裁判事例に学ぶ医事紛争の防止(7)  PDF

裁判事例に学ぶ医事紛争の防止(7)

宇田憲司

健康保険でよりよい医療を国民に

 本件は、保険診療と自由診療を併用する混合診療では、特定療養費(昭和59年改正以降平成18年改正前の健康保険法(旧法と略す)第86条平成18年改正以降は保険外併用療養費)による療養などの要件を満たさぬ場合は、保険診療相当部分についても保険給付を行えないとする厚生労働省の解釈(混合診療保険給付外の原則)が、地裁では否定され、高裁・最高裁で認められた事例である。

 X(原告・被控訴人・上告人)は腎臓がんに罹患し神奈川県立がんセンターを受診し、平成13年9月から、インターフェロン(IFと略す)療法(診療報酬点数表に収載)に高度先進医療であったインターロイキン2を用いた活性化自己リンパ球移入療法(LAK療法と略す。特定療養費のが支給可能で、IF療法にも支払われ得る)を自由診療で併用して受けていた。しかし、同センターは当時、高度先進医療ができる特定承認保険医療機関の承認を受けておらず、平成17年10月、この併用療法は混合診療となり継続できず、他の承認医療機関を紹介するとXに告げた。

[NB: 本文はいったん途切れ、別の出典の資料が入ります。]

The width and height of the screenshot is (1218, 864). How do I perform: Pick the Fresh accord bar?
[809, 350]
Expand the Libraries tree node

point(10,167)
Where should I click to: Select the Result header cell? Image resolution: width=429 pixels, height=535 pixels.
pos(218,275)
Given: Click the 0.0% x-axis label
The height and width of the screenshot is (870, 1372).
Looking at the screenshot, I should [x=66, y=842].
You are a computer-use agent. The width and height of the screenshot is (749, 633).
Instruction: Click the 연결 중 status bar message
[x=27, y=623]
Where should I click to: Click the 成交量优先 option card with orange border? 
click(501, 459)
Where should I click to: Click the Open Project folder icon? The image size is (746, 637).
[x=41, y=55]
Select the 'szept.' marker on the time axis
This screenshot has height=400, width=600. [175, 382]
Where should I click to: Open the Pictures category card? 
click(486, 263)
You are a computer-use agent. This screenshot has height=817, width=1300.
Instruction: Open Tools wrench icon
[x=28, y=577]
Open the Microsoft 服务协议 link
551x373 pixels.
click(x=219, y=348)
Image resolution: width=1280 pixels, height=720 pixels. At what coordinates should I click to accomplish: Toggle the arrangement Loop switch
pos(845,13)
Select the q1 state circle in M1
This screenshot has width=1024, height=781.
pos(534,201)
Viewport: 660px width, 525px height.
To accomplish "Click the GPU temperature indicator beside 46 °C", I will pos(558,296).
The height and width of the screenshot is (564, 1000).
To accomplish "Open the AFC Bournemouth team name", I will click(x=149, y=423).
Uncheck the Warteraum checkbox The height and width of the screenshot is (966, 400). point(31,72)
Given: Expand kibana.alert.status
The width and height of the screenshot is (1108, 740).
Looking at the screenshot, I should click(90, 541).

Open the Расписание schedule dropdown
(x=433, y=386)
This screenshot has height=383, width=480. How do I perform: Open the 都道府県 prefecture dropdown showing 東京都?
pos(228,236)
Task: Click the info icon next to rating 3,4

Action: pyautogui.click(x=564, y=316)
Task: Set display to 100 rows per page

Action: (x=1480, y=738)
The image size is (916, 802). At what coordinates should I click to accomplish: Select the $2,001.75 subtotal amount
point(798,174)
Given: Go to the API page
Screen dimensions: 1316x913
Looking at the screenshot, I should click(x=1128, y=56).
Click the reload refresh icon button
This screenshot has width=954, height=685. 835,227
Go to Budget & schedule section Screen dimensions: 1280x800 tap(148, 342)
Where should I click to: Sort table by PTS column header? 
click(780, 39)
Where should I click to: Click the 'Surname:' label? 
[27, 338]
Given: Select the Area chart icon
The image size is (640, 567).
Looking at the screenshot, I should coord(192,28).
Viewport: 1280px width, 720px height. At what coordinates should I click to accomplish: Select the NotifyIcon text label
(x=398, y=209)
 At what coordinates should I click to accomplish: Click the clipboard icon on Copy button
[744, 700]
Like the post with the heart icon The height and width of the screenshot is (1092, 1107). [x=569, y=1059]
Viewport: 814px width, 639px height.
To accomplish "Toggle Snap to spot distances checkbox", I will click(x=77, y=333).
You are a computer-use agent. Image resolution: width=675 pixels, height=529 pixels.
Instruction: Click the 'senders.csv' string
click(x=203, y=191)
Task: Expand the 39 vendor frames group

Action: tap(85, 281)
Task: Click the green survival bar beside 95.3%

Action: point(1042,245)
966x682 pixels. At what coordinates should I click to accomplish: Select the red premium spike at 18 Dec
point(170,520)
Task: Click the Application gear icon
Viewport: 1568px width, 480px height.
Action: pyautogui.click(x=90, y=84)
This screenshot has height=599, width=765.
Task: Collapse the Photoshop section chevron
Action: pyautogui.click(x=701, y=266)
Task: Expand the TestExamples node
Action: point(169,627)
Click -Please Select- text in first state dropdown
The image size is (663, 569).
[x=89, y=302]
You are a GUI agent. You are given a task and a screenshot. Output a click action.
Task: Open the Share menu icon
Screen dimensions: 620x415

 そこで、Xは、上記の併用療法を受けた場合、前者は保険診療として保険給付を受け、後者は保険診療の対象外の自由診療として自己負担すべきと考えるのが自然であり、混合診療を明示的に禁止した法の規定はなく、法の下の平等を定めた憲法第14条に違反するとも主張し、前者について健康保険法に基づく療養の給付を受けられる権利を確認する行政訴訟を提起した。

 国は、複数の医療行為の実施は、単なる併存ではなく、不可分一体の新たな医療行為であって、特定療養費制度(保険外併用療養費制度)では給付対象を限定的に掲げて保険診療相当部分へも療養費が併給され、これに該当しないものは、全額、自由診療として患者が負担することが予定されていたと主張した。

 東京地裁は、法解釈上、個別的にみれば法およびその委任を受けた告示等により法第63条第1項の「療養の給付」を受ける権利をXは有すると解されるにもかかわらず、自由診療行為が併用されることにより、いかなる法律上の根拠によってこの権利を有しないことになるか、法律上は解釈できず、XにはIF療法を受ける権利があるとの確認判決をした(東京地判平19・11・7、判例時報1996号3頁)。

 控訴審では、保険外併用療養費制度(法第86条:旧法の特定療養費制度)について定めた法の以下の解釈によって、同制度に該当するもの以外の混合診療については、保険診療相当部分を含めて、すべて「療養の給付」に当たらず、保険給付を受けられないと解すべきとした。高度先進医療に関わる療養費と共に、従前は歯科診療(歯科材料)と入院料(室料)について健康保険行政において運用上認められていた差額徴収(混合診療)の取扱いを選定療養として、両者を特定療養費(旧法第86条)として「療養の給付」の対象から除外し現金給付の形式をとることにして、法令上明快に位置付け、適正なルールの下での保険給付の実施としたもので、保険診療と自由診療との混在する混合診療は、特定療養費の支給の対象となる療養(診療)に限られ、これに当たらない場合は保険給付をしないとして(但し、法は、保険給付をしない場合を明記していない)、混合診療を原則禁止したと解するのが相当である、として地裁判決を取り消した(東京高判平21・6・16、判タ1310号66頁)。

 上告審では、高裁判決が支持され、判決が確定した(最三判平23・10・25、LLI/DB判例秘書)。